─── Data listing ───

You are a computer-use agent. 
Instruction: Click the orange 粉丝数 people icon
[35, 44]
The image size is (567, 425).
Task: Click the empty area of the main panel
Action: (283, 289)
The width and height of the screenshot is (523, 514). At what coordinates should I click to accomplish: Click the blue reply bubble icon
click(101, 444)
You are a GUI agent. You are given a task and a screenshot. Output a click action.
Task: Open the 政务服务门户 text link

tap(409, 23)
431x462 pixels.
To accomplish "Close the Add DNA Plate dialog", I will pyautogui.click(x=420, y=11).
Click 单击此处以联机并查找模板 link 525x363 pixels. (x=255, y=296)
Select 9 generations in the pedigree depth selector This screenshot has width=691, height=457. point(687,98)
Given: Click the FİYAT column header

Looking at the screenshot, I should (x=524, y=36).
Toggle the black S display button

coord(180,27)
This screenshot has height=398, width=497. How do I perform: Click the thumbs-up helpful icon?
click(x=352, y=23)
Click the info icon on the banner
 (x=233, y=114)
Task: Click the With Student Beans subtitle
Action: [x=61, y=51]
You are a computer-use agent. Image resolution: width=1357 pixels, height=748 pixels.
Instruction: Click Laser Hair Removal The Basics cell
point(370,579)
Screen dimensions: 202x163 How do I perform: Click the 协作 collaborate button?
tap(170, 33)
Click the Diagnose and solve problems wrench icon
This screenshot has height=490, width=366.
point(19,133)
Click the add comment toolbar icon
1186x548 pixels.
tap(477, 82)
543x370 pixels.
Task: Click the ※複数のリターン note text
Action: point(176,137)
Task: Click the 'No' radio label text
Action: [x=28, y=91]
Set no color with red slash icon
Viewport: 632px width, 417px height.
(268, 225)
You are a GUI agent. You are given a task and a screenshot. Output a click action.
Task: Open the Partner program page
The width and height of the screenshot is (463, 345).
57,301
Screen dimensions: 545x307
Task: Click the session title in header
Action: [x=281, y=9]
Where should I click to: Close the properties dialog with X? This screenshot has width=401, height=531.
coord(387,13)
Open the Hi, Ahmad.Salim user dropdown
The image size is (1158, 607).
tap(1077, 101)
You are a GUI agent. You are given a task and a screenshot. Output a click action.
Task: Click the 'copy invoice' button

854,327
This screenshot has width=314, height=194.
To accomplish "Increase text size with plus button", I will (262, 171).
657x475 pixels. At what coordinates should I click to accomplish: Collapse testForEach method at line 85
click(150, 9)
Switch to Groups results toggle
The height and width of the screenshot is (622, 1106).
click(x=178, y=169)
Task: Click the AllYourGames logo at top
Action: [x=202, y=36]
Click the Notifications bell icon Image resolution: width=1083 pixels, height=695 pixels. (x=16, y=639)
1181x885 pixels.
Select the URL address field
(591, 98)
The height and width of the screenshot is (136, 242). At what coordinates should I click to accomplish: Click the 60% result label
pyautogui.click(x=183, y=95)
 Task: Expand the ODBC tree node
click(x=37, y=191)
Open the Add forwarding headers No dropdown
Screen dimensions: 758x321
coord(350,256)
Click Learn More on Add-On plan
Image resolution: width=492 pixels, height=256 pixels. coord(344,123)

───

### [Work required]
Please find how many lines in the records hold "will", then give that number with nothing else.

### [Response]
2